No sólo en la Ilustración, sino previamente en el Renacimiento y posteriormente en los años 60 del siglo XX. Históricamente son períodos que esconden una deslegitimación de valores judeocristianos con el fin, aparente, de liberar de cadenas morales o culturales. La realidad es que el enfoque marxista y relativista reprograma a sujetos con ideologías que asfixian su existencia.

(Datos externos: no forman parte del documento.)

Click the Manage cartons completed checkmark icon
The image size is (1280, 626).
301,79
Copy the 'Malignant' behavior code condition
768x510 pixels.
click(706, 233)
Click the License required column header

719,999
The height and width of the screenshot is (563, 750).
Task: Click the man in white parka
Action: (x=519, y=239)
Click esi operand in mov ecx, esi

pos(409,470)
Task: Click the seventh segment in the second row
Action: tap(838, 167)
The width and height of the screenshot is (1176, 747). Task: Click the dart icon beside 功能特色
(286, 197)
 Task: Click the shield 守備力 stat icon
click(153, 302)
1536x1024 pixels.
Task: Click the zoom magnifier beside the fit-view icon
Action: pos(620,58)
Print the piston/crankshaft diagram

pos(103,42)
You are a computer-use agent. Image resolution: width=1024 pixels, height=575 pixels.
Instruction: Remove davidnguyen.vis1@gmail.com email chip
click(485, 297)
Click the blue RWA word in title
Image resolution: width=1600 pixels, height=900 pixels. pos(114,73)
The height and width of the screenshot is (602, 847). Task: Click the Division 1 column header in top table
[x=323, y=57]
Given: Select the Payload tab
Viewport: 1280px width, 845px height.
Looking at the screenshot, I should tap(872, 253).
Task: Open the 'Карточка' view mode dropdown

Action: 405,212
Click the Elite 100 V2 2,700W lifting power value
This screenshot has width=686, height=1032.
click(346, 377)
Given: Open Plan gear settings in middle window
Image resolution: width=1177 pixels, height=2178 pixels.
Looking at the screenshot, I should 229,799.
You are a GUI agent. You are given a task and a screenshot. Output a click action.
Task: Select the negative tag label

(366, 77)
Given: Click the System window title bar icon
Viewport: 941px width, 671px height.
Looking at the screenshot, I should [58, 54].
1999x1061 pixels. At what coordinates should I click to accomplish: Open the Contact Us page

Quizá por ello, Miguel Delibes, ilustre ecologista, por cierto, en su discurso de 1975 de recepción en la Real Academia Española decía que “si progresar, de acuerdo con el diccionario, es hacer adelantamientos en una materia, lo procedente es analizar si estos adelantamientos en una materia implican un retroceso en otras y valorar en qué medida lo que se avanza justifica lo que se sacrifica”. No sé si muchos queremos que la resiliencia y la sociedad “neutra en carbono” (sic) le coman la tostada a la belleza y a la libertad.
Un futuro pobre y cursi
El epílogo de la Agenda 2050 se titula Redescubrir el optimismo. El futuro es afectado, suavón y viene cargado de revoluciones simbólicas. Puede que logren sus pretensiones de que no poseamos nada pero, por su parte, parece claro que no están dispuestos a desprenderse de la cursilería.
Los españoles de hoy vivimos, de media, 36 años más que nuestros abuelos- reza el documento del Gobierno. La mía murió a los 92. Qué largo se me va a hacer esto.